The traditional banking sector has survived and prospered for centuries without too much change.  

However, one of the greatest threats to the banking sector as we know it is technology. The biggest potential disruptor for the financial sector today comes from applications involving blockchain technology.

Blockchain is the tamper-proof system of distributed ledgers that power cryptocurrencies such as Bitcoin. The technology behind blockchain offers greater transparency, efficiency, and veracity across the digital information ecosystem. Banks, under increasing AML (anti-money laundering) and regulatory pressure, are waking up to the fact that blockchain is a technology that should not be seen as competition, but as an important tool to facilitate trade and commerce, which in many ways, is what banks were originally set up to do.

Blockchain offers greater efficiency to the banking sphere. For example, at a very basic level, it enables cross-border transactions to be made in real-time and money to be exchanged at the fastest possible speed. It injects enhanced accuracy and data sharing into the financial services ecosystem, which benefits everyone.

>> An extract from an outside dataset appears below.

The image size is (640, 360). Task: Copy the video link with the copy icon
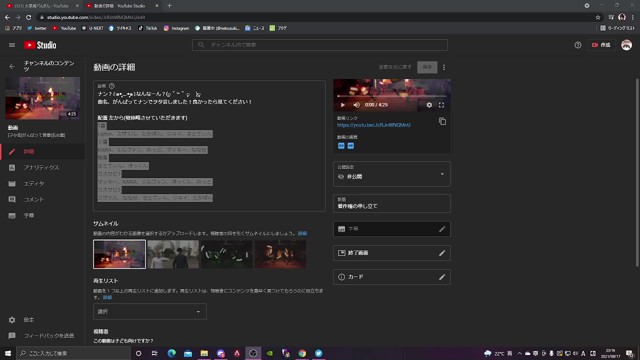pyautogui.click(x=442, y=121)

Global Banking Institutions Embrace Blockchain

Initially, banks were slow to embrace blockchain technology, but like an avalanche, the adoption has gathered considerable momentum over the last couple of years. Now, global banking institutions are rising to the challenges and opportunities that blockchain presents.

Credit Suisse partnered with New York-based startup Paxos to utilize blockchain tech to settle stock trades in the US. JPMorgan Chase dived into the blockchain space with the introduction of the JPM Coin, which will be used to facilitate transactions across institutional accounts. Goldman Sachs, Citigroup, and Spanish bank Banco Santander have also experimented with blockchain.

Meanwhile, San Francisco-based Blockchain company Ripple has partnered with more than 300 customers, including financial institutions such as Western Union and Santander.

The decentralized, tamper-proof, immutable nature of blockchain technology makes it ideal for reducing costs and streamlining just about everything in the financial sector. Blockchain technology is now being taken very seriously by the financial sector and rightly so. 

It now no longer is being seen as a disruptor in the finance sector but as an enabler.